About three years ago, I began to convert my "Eighties Vancouver" portfolio, originally shot on medium format B&W film, printed and exhibited as silver prints, to digital files printed on rag papers with pigment inks (on an Epson 4900).
In many cases I feel the prints I'm getting now exceed the beauty of the originals -- whether that's due to a maturing eye or the superiority of modern technology. I know that can't be exactly illustrated by web versions; you'll have to take my word for it.
For those who don't know Vancouver, BC, it has been transformed by rapid development over the last three decades so many of the urban landscapes and buildings I recorded are now obliterated or changed.
This week, I was lucky to have
Vancouver Magazine publish
a profile of me and the work, which has attracted a fair bit of attention the collection that had lain almost forgotten in my archive for well over a decade.

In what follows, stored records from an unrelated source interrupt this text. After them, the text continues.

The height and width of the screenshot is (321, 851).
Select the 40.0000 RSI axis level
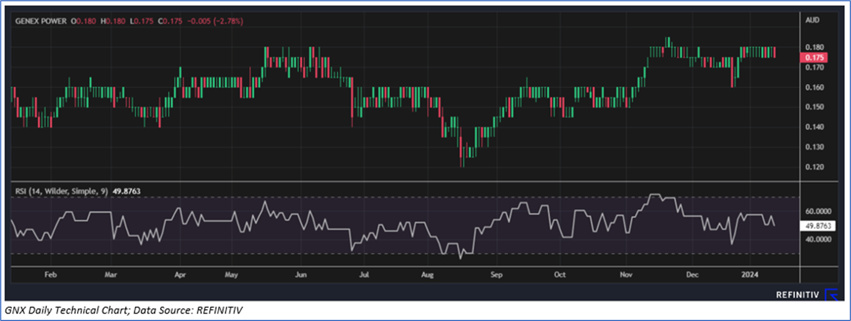pyautogui.click(x=818, y=239)
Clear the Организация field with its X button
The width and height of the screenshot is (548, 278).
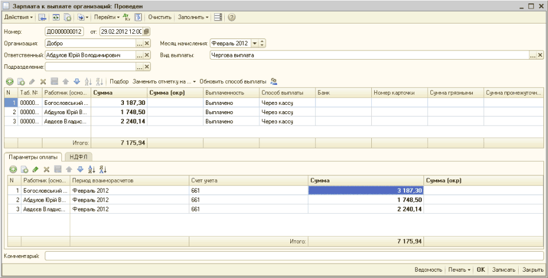pos(146,44)
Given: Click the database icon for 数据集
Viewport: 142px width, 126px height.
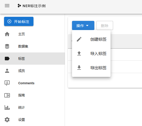Looking at the screenshot, I should (7, 46).
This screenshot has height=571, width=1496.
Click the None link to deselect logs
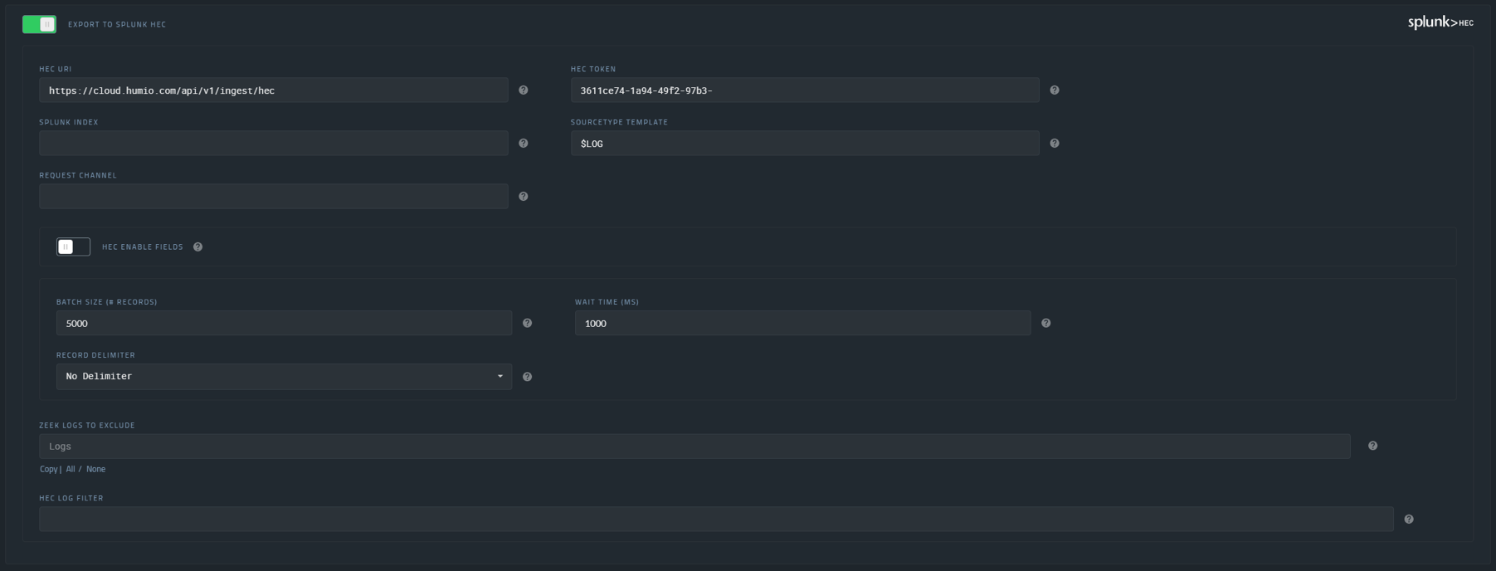coord(96,470)
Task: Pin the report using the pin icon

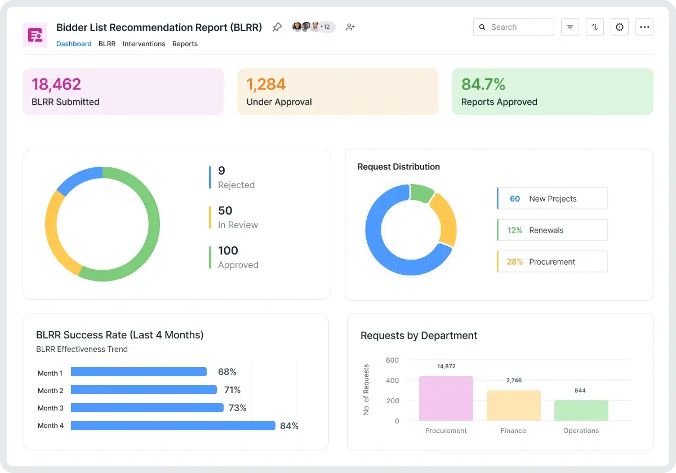Action: pos(277,27)
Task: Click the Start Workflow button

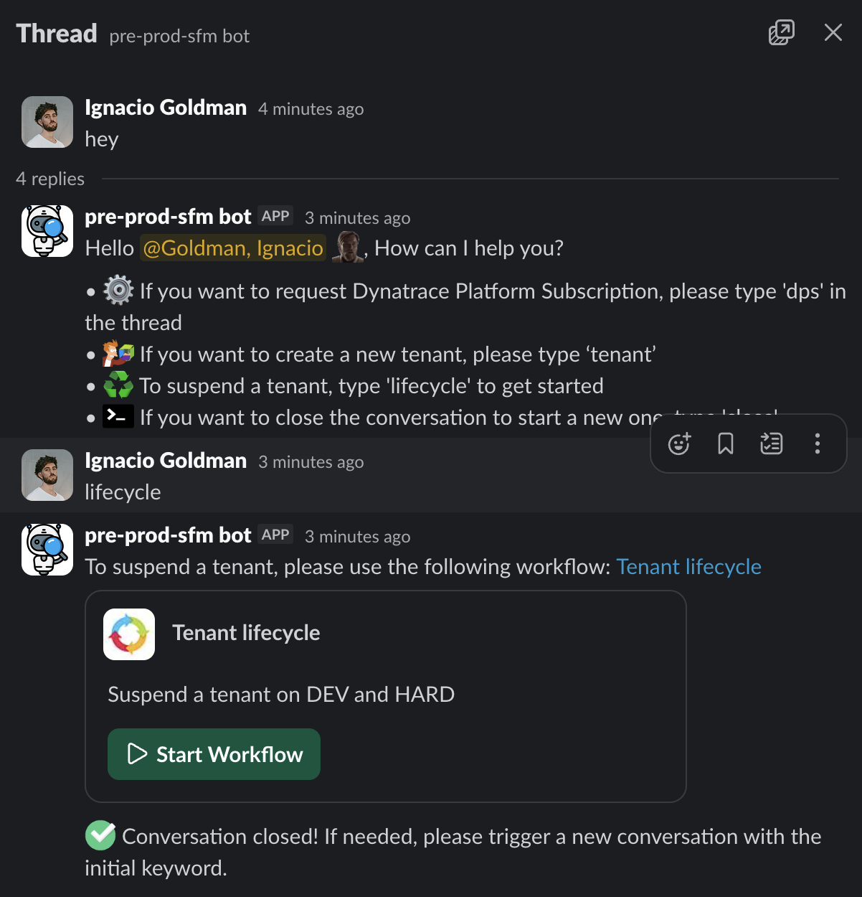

At the time I made the photographs I was inspired by works of photographers in the documentary tradition, consumed by the perhaps presumptive idea that my old Mamiyaflex 6x6 camera might reach under the surfaces of things to reveal some hidden secret. Certainly the works of my heroes -- Manuel Alvarez-Bravo, Walker Evans, Eugene Atget -- had that effect on me.
I have the larger 80' Van portfolio online
here.
It is not my place to claim these images as "art," nor do I particularly care. I hope that they might be part of the continuum of good documentary photography. Comments and questions welcome.